Data records
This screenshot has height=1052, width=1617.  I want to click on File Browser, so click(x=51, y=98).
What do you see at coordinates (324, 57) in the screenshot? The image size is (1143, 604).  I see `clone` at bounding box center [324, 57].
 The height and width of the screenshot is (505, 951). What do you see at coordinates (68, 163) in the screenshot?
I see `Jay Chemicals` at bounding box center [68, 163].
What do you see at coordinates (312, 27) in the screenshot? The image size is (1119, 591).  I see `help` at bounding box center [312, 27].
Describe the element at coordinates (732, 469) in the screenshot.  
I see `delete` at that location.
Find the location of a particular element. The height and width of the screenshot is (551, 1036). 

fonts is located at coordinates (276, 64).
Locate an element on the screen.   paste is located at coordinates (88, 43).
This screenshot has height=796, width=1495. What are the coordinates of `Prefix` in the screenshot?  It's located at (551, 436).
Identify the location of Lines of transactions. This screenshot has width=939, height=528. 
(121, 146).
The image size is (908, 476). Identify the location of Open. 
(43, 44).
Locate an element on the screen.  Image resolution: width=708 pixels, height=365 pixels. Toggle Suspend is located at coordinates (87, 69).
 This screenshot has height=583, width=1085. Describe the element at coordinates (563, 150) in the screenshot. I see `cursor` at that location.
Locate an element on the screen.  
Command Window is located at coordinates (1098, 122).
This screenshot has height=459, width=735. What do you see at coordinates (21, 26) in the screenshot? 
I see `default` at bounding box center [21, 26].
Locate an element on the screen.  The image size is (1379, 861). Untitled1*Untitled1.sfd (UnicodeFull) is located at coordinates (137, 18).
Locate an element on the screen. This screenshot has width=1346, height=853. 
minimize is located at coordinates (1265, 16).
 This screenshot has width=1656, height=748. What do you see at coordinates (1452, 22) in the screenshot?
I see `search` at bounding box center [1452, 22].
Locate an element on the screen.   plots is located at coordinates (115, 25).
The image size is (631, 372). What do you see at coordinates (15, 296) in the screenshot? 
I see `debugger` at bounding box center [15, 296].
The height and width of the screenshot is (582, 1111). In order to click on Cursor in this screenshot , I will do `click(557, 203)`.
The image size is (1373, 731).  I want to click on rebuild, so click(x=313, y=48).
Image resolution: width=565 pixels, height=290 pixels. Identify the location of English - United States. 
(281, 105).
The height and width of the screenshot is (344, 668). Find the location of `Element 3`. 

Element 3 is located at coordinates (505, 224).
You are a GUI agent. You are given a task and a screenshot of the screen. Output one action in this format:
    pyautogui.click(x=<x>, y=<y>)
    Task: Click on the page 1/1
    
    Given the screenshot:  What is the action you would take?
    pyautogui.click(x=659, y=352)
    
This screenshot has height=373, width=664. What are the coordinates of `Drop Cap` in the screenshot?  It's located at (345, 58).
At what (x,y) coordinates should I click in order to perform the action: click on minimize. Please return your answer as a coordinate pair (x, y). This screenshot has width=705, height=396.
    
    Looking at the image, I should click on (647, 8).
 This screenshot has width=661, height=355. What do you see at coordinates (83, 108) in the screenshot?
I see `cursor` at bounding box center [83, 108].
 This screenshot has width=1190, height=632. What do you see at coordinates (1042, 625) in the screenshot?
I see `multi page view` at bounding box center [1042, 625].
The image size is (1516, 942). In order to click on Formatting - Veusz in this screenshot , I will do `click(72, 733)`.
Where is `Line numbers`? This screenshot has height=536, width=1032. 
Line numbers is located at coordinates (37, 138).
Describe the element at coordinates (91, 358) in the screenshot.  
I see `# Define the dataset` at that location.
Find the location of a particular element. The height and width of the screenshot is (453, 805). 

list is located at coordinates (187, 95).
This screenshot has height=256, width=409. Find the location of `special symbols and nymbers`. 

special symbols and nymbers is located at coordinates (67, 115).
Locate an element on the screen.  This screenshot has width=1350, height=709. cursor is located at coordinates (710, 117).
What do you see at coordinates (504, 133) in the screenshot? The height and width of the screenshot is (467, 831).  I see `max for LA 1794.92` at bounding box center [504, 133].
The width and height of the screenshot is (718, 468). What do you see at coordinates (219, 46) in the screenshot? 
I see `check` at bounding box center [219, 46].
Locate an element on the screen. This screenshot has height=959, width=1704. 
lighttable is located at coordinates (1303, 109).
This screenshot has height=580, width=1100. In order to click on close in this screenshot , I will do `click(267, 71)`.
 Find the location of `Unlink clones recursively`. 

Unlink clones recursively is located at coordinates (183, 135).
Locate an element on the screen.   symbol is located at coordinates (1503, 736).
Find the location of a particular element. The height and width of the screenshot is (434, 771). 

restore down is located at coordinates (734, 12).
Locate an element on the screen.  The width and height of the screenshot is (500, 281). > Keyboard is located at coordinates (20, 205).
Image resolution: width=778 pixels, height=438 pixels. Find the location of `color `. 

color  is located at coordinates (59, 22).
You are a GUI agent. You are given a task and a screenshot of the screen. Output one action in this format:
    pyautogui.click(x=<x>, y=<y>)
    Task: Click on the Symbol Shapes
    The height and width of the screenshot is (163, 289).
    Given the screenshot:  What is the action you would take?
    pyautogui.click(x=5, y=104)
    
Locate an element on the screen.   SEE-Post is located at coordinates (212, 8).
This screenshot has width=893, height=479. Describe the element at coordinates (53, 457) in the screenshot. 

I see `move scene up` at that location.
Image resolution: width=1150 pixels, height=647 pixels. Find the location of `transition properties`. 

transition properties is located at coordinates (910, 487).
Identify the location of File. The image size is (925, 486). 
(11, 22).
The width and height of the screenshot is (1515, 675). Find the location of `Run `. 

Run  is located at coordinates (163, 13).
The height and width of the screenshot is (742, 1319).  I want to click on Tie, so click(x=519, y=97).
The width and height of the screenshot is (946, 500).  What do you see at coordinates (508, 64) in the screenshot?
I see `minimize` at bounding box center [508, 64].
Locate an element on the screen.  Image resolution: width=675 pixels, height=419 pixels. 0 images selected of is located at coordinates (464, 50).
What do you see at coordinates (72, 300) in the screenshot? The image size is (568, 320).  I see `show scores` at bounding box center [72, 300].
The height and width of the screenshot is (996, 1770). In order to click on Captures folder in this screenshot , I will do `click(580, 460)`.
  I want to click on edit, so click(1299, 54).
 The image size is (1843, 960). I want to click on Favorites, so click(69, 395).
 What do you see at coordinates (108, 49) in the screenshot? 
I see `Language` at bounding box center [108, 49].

**INSTRUCTIONS FOR THE TASK:** Gather every line of the records above that contains the string "want", copying each line in full. Match the case exactly.

**REPLY:**
This screenshot has height=1052, width=1617.  I want to click on File Browser, so click(x=51, y=98).
The image size is (1373, 731).  I want to click on rebuild, so click(x=313, y=48).
The height and width of the screenshot is (742, 1319).  I want to click on Tie, so click(x=519, y=97).
  I want to click on edit, so click(1299, 54).
 The image size is (1843, 960). I want to click on Favorites, so click(69, 395).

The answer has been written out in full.